St Martin’s Croissant
Not exactly a sight, but didn’t want to leave it off. A visit to Poznan is incomplete without trying the city’s most famed dessert, the Saint Martin’s Croissant. This delicious pastry is no ordinary croissant. These desserts are so packed with almond paste, nuts and poppy seeds that you may have to consider sharing it with a friend, they’re that filling. The city has such a love of croissants that there is even a “museum”, where you can participate in classes to make them. Keep an eye out for Rogale – their local name – near Old Market Square.
One of the big surprises for me was the vast Malta Lake found not far from the city centre. This long artificial lake is basically the sport and relaxation hub of the city. The lake area is really peaceful, removed from any traffic, but still easily accessible from the city with just a short tram ride.

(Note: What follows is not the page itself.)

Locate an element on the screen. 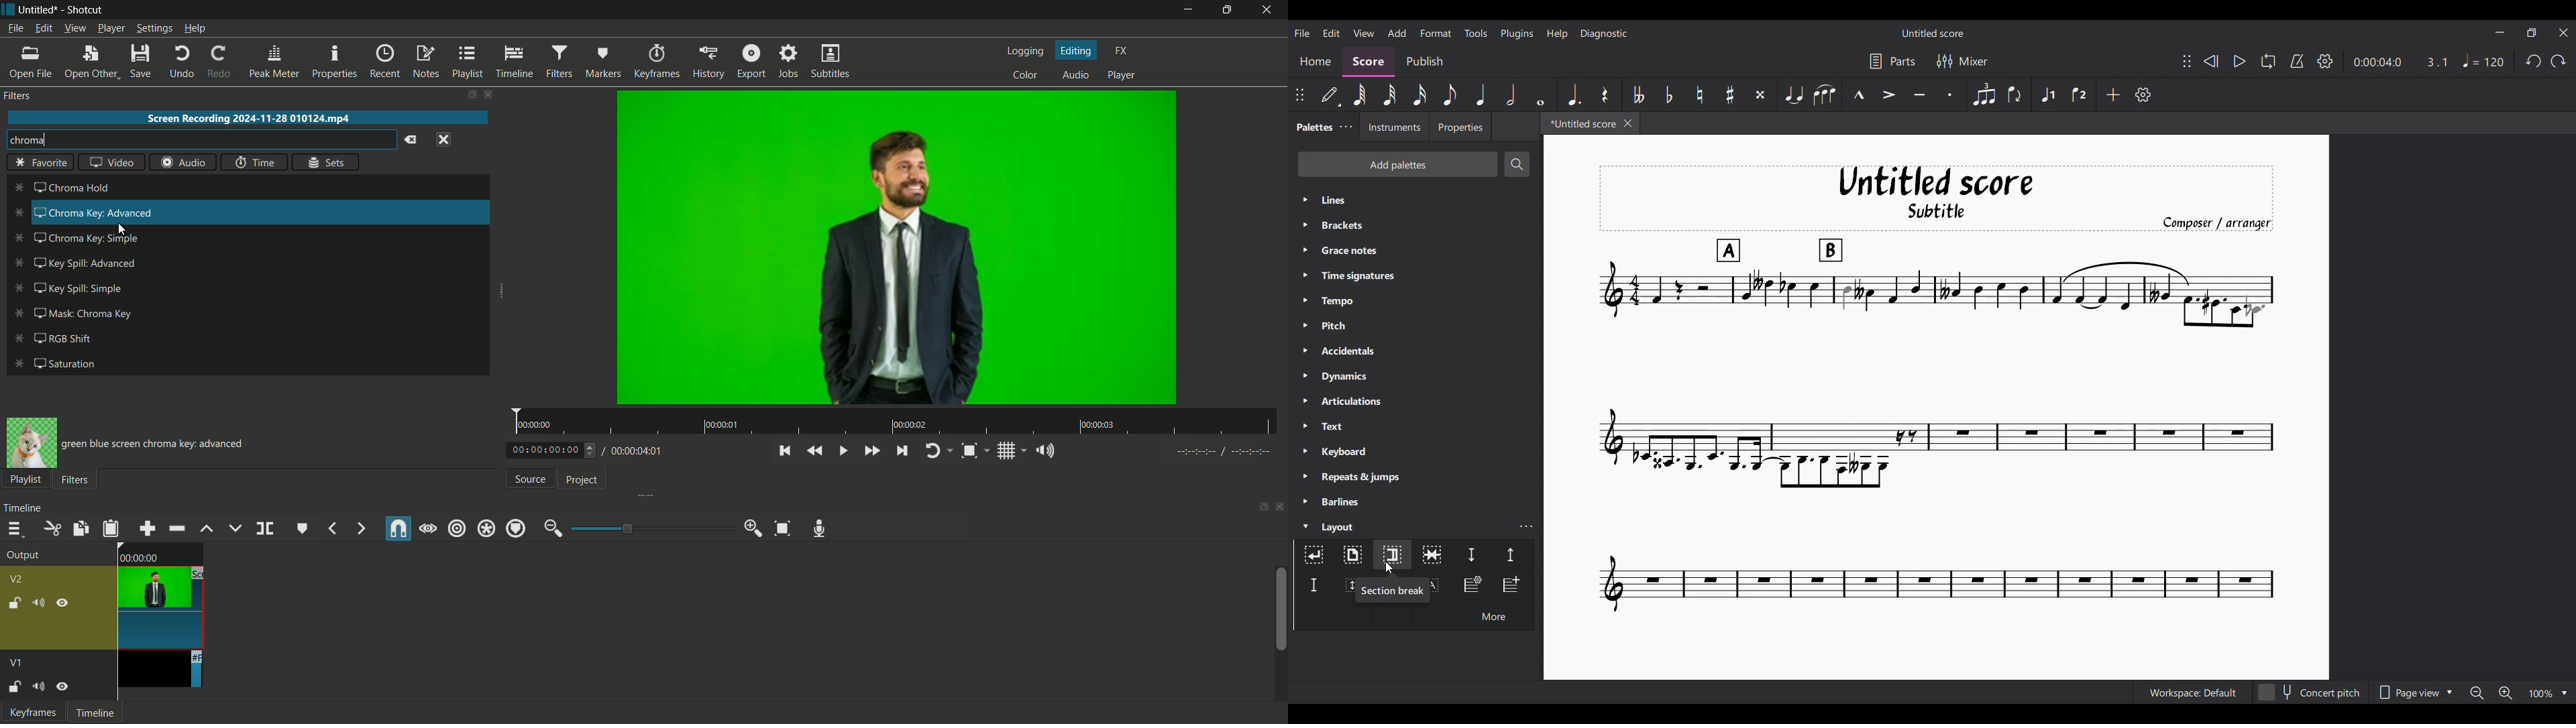 This screenshot has width=2576, height=728. lock is located at coordinates (14, 688).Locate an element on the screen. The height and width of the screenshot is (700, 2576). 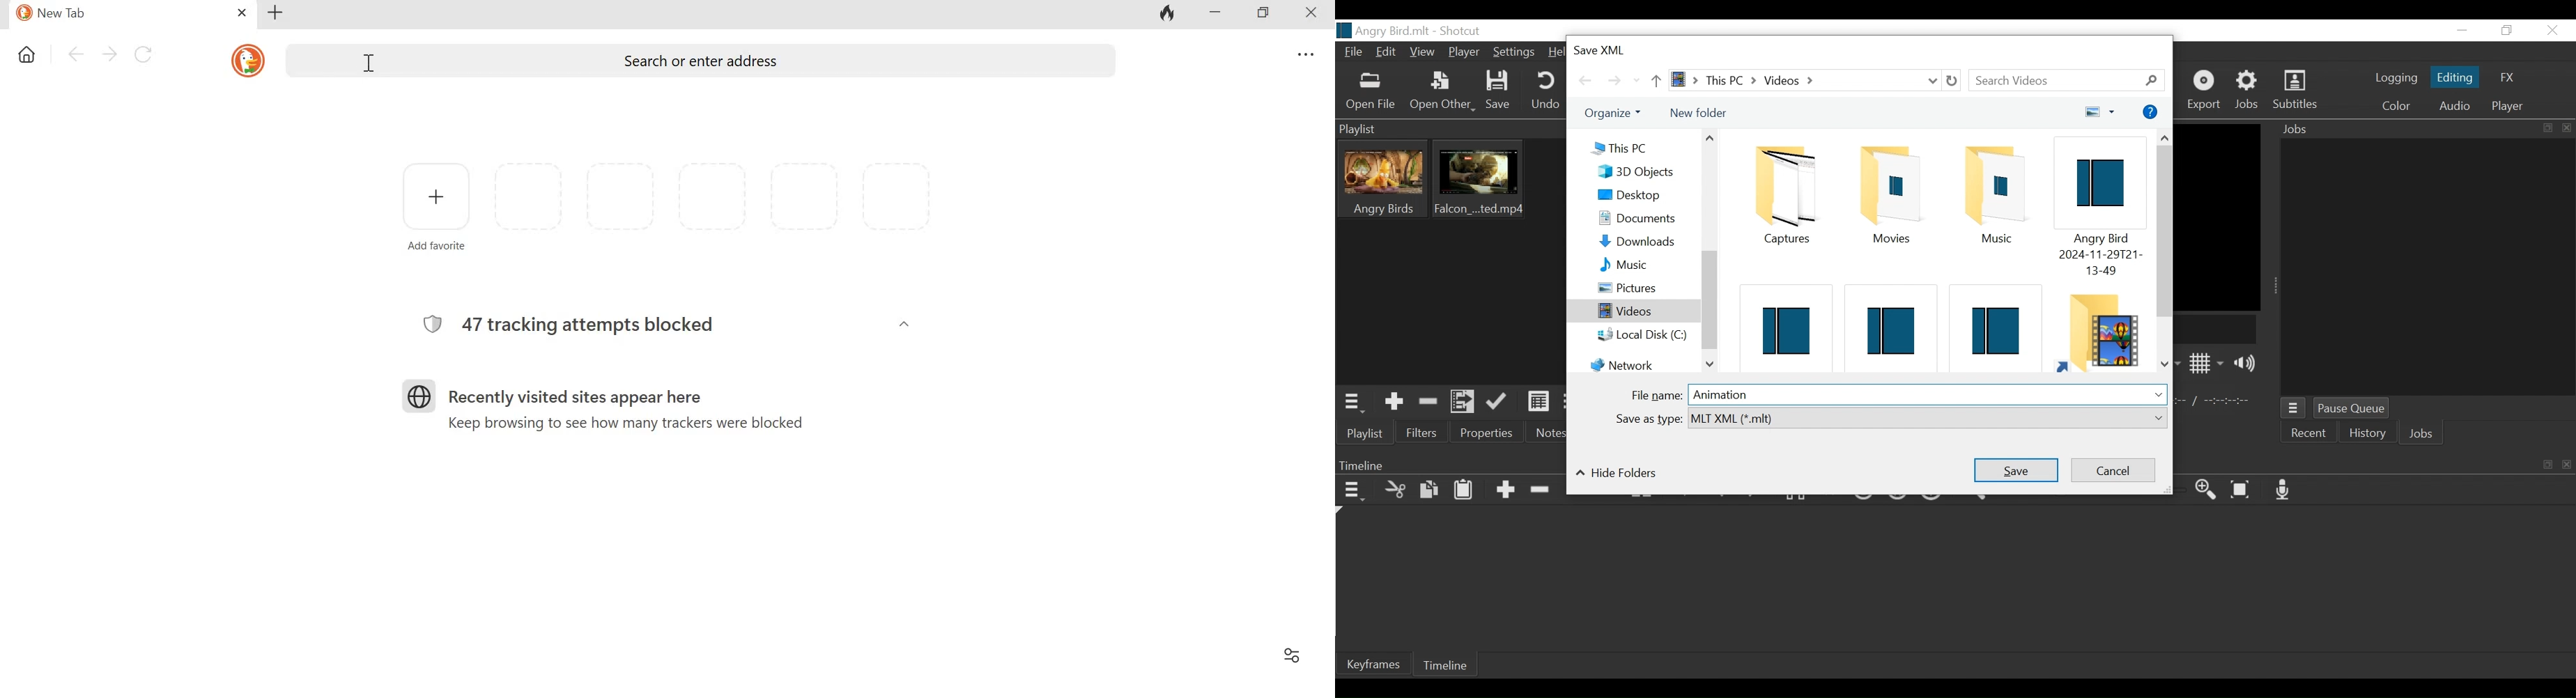
Cancel is located at coordinates (2113, 471).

Around the lake are extensive grassy areas where you see people running and cycling, or just lying in the sun. On the lake, you’ll frequently spot people rowing and canoeing. Malta Lake even has the only artificial ski slope in Poland, open year round. If you’re more after fun and relaxation, then there’s the large Malta Thermal Baths complex. Here there is an outdoor water park, indoor swimming pool, saunas and spas.
If all of the above activities aren’t enough for families with kids, then perhaps the Miniature Rail might be. The train runs a loop that takes passengers along the lake before looping into the small wooded park. There’s even a miniature station where you start your journey from.

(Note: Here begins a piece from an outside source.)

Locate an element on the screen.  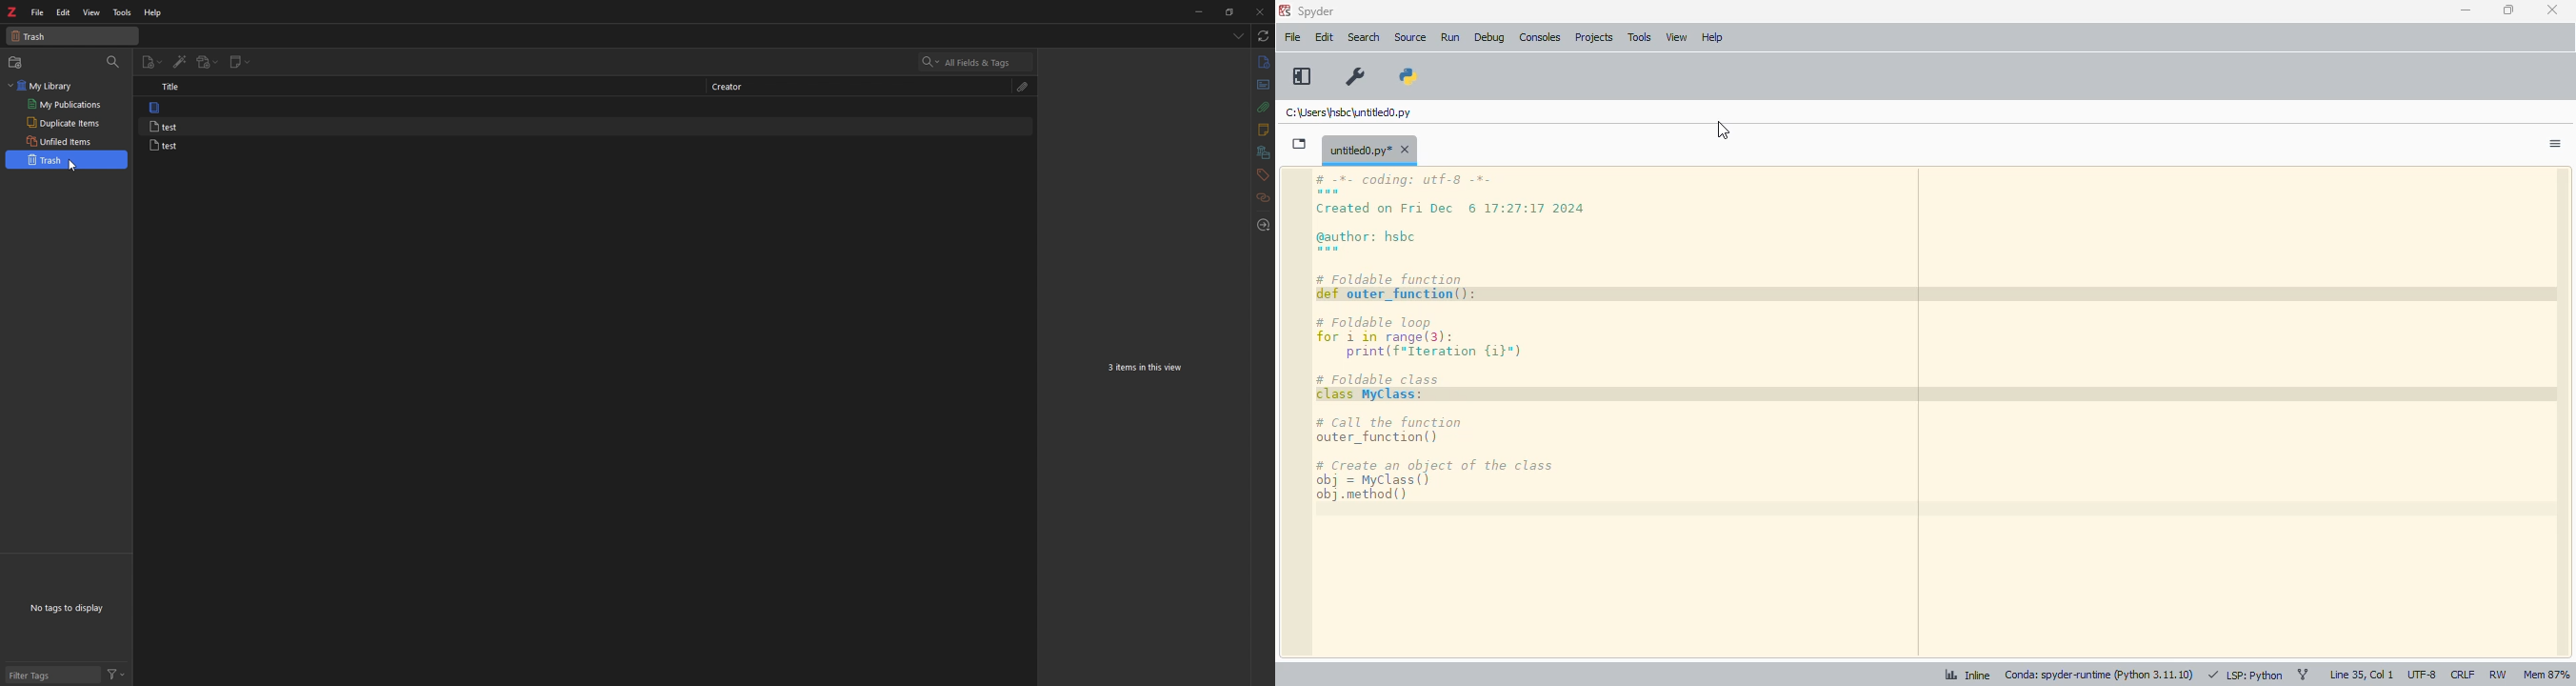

Getting to Poznan is quite straightforward, with the city’s airport serviced by airlines like LOT, Norwegian and Ryanair. For those travelling overland, the city is connected to the extensive bus and train networks that cross the country.
While exploring the city centre on foot is the best way to go, the city is connected with a network of trams that can get you about with ease. If you’re looking to visit areas like Ostrow Tumski and Malta Lake, I would recommend taking the tram. Please remember to buy tickets before you get on board, to avoid getting fines. Many stops don’t have ticket machines, so buy them in advance at the main train station or kiosks.
If you’re looking for a pleasant and comfortable place to stay in Poznan, particularly in the area of Malta Lake, I would honestly recommend Novotel Poznan Malta. The hotel is conveniently situated right by the shores of Malta Lake and the Malta Thermal Baths. It is also only 5 minutes on the tram from Ostrow Tumski and 10 minutes from Old Market Square. Staying by Malta Lake makes you feel like you’ve left the city behind but you can still get into the city with ease.
This 3-star hotel features rooms that are spacious with plenty of natural light. There is also the Novo Square Lounge Bar, a stylish bar and restaurant offering a mix of international cuisine with outdoor terrace seating. For the kids, there is a game corner to keep them happily entertained. There is also ample on site parking, a fitness centre and an outdoor pool.
My stay in Poznan was as a guest of the Poznan Malta Novotel. As always, all opinions are my own.